Silva has previously curated shows of El Anatsui’s work and so for her the process of working with him is ongoing. “It’s great to be able to have this ongoing dialogue for like 20 years with the artist and to be able to tie the knots together with the different work, different languages, processes and stages in his life,” she says. For this exhibition Silva was keenly aware that “while there are few artists who are practicing seriously who wouldn’t know about El Anatsui…there’s also this distance as well and so you’re bringing those two elements together.” Silva reflects that the significance of the exhibition was not lost on her, “[T]he first solo show on the African continent of the metal sculptures is extremely important because it’s bringing it home…and maybe it will open up opportunities across the continent for the work to be seen so that we really take ownership of it.”

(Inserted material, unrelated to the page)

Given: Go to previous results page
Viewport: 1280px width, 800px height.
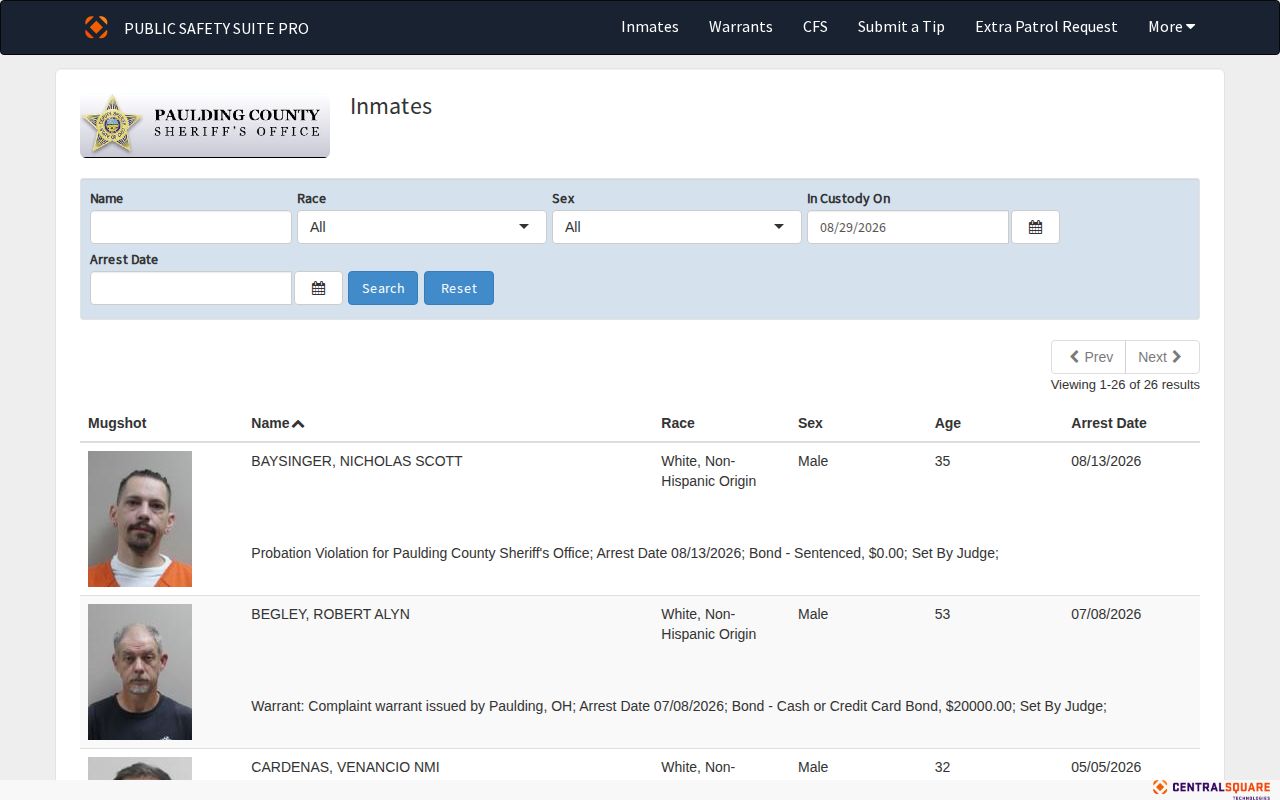Looking at the screenshot, I should 1089,357.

The sculptural tapestries have often been noted for their resemblance to traditional Ghanaian Kente fabrics – Anatsui has lived and worked at the University of Nsukka in Nigeria for 35 years – and Silva points out that his experiences there as a member of what has been termed the Nsukka group are pivotal to understanding the development of his work. Fellow Nsukka group member Uche Okeke was instrumental in breaking down the barriers between different departments and opening up fine art students to working across disciplines, so that, as Silva points out, Anatsui and his fellow artists “were experimenting with textiles, poetry, literature, painting…and engaging with traditional knowledge systems.” In fact it was Okeke who invited Anatsui to the university in the 1970s on a one year contract, which Silva jokes, “remained a one year contract for 35 years!” Ulism, the movement that was created out of these experiences, was “appropriated from the wall painting of traditional houses done by women – a little bit like Ndebele house painting – and you had this academic context that appropriated it and developed it into a modern and contemporary idiom.”
While Silva hopes that the ephemera included in the vitrines of the show will help to highlight these elements of Anatsui’s intellectual influences, she knows “that a local South African might not know all this history but I think that sometimes even if you don’t, there’s something about the work that seems significant beyond the beauty…They draw you in and by the time you get close you start seeing certain things and they start revealing themselves.”
Ultimately the appreciation of the works on a purely aesthetic level is difficult to deny. But with the added benefits of the personal ephemera and examples of some of Anatsui’s earlier wooden sculpture pieces, it becomes clear that the tapestry sculptures for which he has become so well-known are merely one aspect of a four decade career spent grabbling with issues of colonialism, artificially manufactured cultural differences and economic slavery that still speak to Africans across the continent today.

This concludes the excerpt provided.